Out of the 200 species at risk , 78 are birds, half mammals, 22 reptiles and 3 are amphibians. The list includes the Great Indian Bustard, Chinese Pangolin, Himalayan Goral, Green Sea Turtle, Bengal Florican, Red Panda, Golden Langur and the Asiatic Wild Ass.
Some studies have shown that dogs have played a huge role in the extinction of eight bird species, including the New Zealand Quail.
What are the ways in which dogs pose a threat to different endangered species?
1. They kill wildlife
Undoubtedly, one of ways in which dogs are threats to endangered species, is that they kill them for food. The scarcity of wild predators has also led to dogs entering forests easily, as there are fewer natural predators to chase them away.
An incident which received a lot of publicity and highlighted the dangerous relationship between dogs and wildlife happened in Tibet. Three free-ranging dogs attacked a snow leopard and another pack of three dogs attacked a polar bear. So, size does not matter when the dogs are hungry and form a pack to attack a single wild animal.
70% Pudu (the smallest deer in the world), which had to be saved and rehabilitated were attacked by feral dogs.
In a survey done in India, almost half of the attacks by feral dog packs led to deaths of animals, including endangered species. In Kaziranga National Park, Assam, dogs have been seen attacking wild hog deer. Golden deer, which have to cross the road from one part of the forest to another, are also attacked by the dogs, which are owned by local farmers to protect their livestock.
2. Dogs compete for prey
Conservationists have found that domestic dogs, kept to protect livestock, but are left free, have an indirect environmental impact. This happens because they compete for prey in the wild, and deplete the food of wild carnivores. Feral dogs hunt hare and other smaller mammals, and bigger mammals such as sambar and chital, deer which are the natural food of tigers, leopards and lions. This also causes human-wildlife conflict as wild carnivores start preying on domestic animals, which is another way in which feral/free-ranging dogs being threats to endangered species.

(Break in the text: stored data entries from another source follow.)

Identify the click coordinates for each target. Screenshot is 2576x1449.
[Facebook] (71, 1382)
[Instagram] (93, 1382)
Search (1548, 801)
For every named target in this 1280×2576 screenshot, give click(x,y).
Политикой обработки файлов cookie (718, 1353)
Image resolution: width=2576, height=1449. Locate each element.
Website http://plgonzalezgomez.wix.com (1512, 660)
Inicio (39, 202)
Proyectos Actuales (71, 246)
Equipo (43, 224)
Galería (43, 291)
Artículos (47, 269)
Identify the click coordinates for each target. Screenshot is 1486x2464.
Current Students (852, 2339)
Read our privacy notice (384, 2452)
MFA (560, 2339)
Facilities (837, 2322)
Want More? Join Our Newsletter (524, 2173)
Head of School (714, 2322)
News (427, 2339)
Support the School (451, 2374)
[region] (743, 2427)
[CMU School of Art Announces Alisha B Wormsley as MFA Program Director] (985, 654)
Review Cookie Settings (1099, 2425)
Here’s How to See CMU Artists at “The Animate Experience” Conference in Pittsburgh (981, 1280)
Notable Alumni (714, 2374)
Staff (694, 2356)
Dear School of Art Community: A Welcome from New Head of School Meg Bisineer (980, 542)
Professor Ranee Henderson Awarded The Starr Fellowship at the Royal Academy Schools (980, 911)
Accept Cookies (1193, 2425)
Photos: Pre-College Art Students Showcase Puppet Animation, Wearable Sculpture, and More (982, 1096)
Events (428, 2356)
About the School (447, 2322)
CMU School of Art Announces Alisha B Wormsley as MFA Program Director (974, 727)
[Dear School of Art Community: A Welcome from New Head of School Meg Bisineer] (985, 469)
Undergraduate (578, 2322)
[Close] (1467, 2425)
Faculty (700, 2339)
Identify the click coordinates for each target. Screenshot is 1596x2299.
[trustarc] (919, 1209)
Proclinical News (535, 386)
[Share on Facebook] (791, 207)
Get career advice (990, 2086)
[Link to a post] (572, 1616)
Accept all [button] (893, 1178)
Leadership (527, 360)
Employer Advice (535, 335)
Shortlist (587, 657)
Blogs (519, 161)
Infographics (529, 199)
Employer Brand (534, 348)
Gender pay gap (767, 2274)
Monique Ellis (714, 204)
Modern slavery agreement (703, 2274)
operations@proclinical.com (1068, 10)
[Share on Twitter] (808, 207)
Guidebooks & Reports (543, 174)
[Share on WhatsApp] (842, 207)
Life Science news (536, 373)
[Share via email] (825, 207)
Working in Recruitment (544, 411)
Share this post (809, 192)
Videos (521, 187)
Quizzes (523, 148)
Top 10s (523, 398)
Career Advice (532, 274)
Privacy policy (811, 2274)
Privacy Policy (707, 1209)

In Poland, dogs which have gone wild enter caves in which the lynx take their kill and eat the carcasses. The lynx have been seen to be very disturbed when they find that another predator had fed on the prey.
3. Dogs spread diseases
Wildlife is not only killed by dogs, but when they are attacked by feral dogs, and are bitten by the dogs, then diseases such as canine distemper and rabies. These further reduce wildlife populations. For example, there have been cases of rabies in wild animals in Germany, Ethiopia, Nepal and India. Thus, dogs are threats to endangered species, as they spread diseases too, apart from hunting and hounding them.
4. Interbreeding with wild wolves
In Europe, conservationists are worried about another problem – that of feral dogs interbreeding with wolves in the wild. This interbreeding would cause the loss of purity of the genes of the wild wolves’ species.
Dogs which are abandoned, left to roam free or are free-ranging dogs turn into feral dogs which are a big threat to wildlife species. Killing these dogs cannot be considered to be a solution, as it is inhumane. Controlling the breeding of free-ranging dogs, through neutering and spaying, not allowing domestic dogs to roam free, rehabilitating abandoned dogs, and mass vaccinations can be part of the solution to prevent dogs from causing further harm to wildlife.